What is needed:
Work through the records below and tally every line containing "label". Reply with the total alone.

Excerpted data:
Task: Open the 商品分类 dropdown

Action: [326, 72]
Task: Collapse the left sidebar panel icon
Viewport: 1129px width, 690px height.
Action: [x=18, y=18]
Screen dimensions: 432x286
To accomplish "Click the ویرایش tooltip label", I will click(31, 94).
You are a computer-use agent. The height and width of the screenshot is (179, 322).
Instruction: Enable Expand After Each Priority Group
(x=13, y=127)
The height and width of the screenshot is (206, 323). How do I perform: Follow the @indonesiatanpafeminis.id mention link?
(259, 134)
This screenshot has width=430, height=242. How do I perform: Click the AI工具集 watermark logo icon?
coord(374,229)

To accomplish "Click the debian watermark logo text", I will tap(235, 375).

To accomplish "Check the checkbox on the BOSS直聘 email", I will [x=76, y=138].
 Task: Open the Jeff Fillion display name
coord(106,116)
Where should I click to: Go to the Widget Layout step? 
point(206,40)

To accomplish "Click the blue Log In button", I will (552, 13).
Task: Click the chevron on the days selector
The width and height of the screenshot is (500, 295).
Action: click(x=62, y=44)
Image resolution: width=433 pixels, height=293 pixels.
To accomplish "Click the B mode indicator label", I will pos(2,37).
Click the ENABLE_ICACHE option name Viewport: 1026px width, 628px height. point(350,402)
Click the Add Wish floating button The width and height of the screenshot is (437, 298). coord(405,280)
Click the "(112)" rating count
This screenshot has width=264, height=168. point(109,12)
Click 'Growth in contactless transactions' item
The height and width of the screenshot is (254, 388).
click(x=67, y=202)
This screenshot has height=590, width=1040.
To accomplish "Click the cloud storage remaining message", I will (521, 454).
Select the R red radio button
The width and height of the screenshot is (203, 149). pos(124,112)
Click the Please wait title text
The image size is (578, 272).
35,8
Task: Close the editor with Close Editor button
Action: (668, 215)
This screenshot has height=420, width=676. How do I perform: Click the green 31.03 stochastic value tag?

Solution:
2